Written by Isabelle Qian, (Yale University), Student Correspondent for CET Japan, Summer 2022
I love nights in Osaka. Sometimes, when I want to take a break from homework, I like to stand on the little balcony of my third-floor apartment and look at all the sloped roofs of the houses and the many streetlamps that brighten the small and empty streets below. I live in the neighborhood Aikawa, which is very quiet and peaceful, full of little shops and houses. From my balcony, I can catch a glimpse of the Ai River to my right, and to my left, I see can see the trains that run through Aikawa station. I hear them as I fall asleep, and again as I wake up. The trains here are never late. They pass so regularly and reliably that I think of them as a kind of metronome-like beat, a new metric for the division of time.
Skyline view of Aikawa neighborhood at night.
The quietude and cleanliness of these nights in Japan remind me of haikus. As a kid, I never appreciated haikus when I learned about them in school, but I have recently begun to realize how beautiful they are. There’s a kind of precision to them, a serenity with which they express such tiny and lovely details — little particulars, as simple and commonplace as a train running through a station.
When I am frustrated with Japanese, I think about haikus. Since I have only taken Japanese for a year, I am still very restricted in my ability to express myself. Sometimes, I feel stifled and demoralized because I have no words to voice my thoughts and ideas, no syntax to add eloquence to my sentences. Today, we officially took the language pledge, which means that we are generally not allowed to speak in any language other than Japanese. Already, this has made communication rather difficult. Nevertheless, I think that this limiting of language has helped me to realize the beauty of basic words and sentences. I feel like a child that is discovering the world for the first time. There’s such an uncomplicate delight in being able to give name to the things that I see around me, to form phrases of such cleanliness and solid power. The joy of learning a new language is similar to the joy of a haiku: it is all about realizing the miracle in things that may sometimes seem small and simplistic.
In some ways, this is also a little bit like entering a new country and culture for the first time. Everything is intriguing and exciting, even things as tiny as the tune that they play over the speakers while we wait for the train, or the clever packaging of convenience store onigiri. (Onigiri cost a little over one dollar, and they are totally delicious; I think about them constantly). These are all such pedestrian details for the millions of people who live in Japan, but for us, they seem like aspects of a new adventure.

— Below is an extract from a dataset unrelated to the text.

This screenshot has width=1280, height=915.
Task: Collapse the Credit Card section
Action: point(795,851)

CET classmates at a sushi restaurant in Tenma.
On Sunday, I went with two CET classmates to Tenma, an area with a seemingly endless maze of little shops and restaurants to explore. We lost ourselves in the narrow alleyways, smelling the okonomiyaki in the air, and eventually, we found ourselves in front of a sushi bar, so tiny that it could only fit around six tall stools in the narrow space between the sliding screen doors and the bar itself. The sushi chef was excited to help us when he saw us struggling with the menu, and throughout our (delicious!) meal, he chatted with us about Osaka, English, sushi, and our own hometowns.
“It’s good that you came to Osaka,” he said. “The people here are very friendly. They always want to talk with you.”

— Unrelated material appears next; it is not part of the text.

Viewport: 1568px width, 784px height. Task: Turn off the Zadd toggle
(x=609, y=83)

From the sushi chef, we also received our first lesson in Osaka-ben. Osaka-ben is a regional dialect specific to Osaka. Normally in Japanese, you express thanks by saying arigatou. But, as we learned from the chef, in Osaka-ben, you say ookini. We made sure to say this many times as we finished our meal and went on with our journey through the shopping streets of Tenma.
Exploring the aisles of the Don Quijote store.

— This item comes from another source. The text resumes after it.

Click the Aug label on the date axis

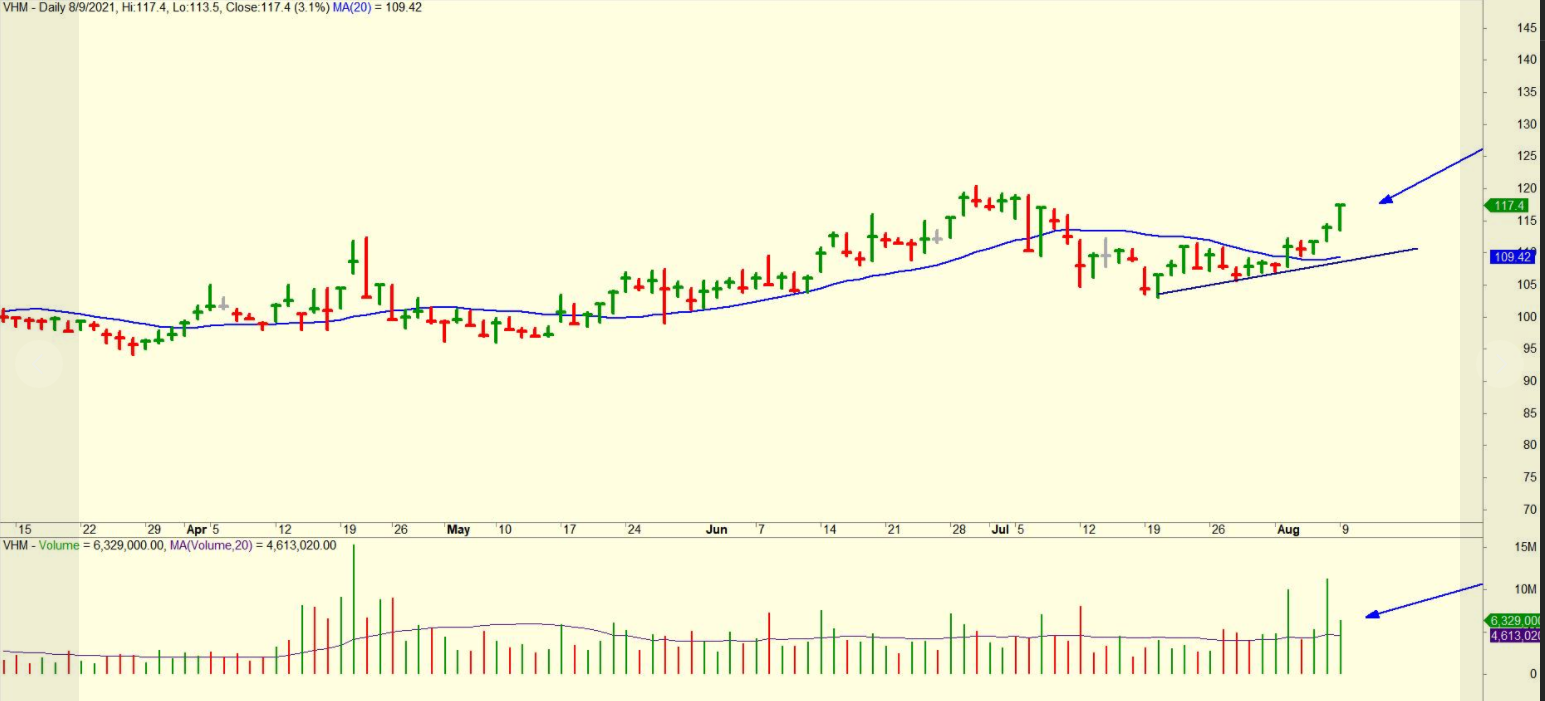point(1288,529)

Other highlights of the day include the moment when we turned a random corner and found ourselves under a beautiful canopy of paper lanterns, as well as my first trip to Don Quijote, a Japanese discount budget chain store filled with bright colors, mechanically cheerful voices playing over the speakers, and just about any good that you can think of, packed into tight little rows of shelves that reach almost to the ceiling. I constantly feel like I’m getting lost in Japan. I wander around the lotus-eater labyrinth of Don Quijote, distracted by anything that catches my eye — which is to say, all things. In Aikawa, on my way home from a gyoza-making dinner at another CET residence, I come to a five-way intersection, and I have no idea which way to turn. At the station, I run from platform to platform in order to find the correct train. I am trying to embrace this kind of unfamiliarity; soon, I (hopefully) will know exactly where to go and how to get there, and the memory of this current confusion will remind me of how much I have learned.
Walking through a paper lantern canopy above the street.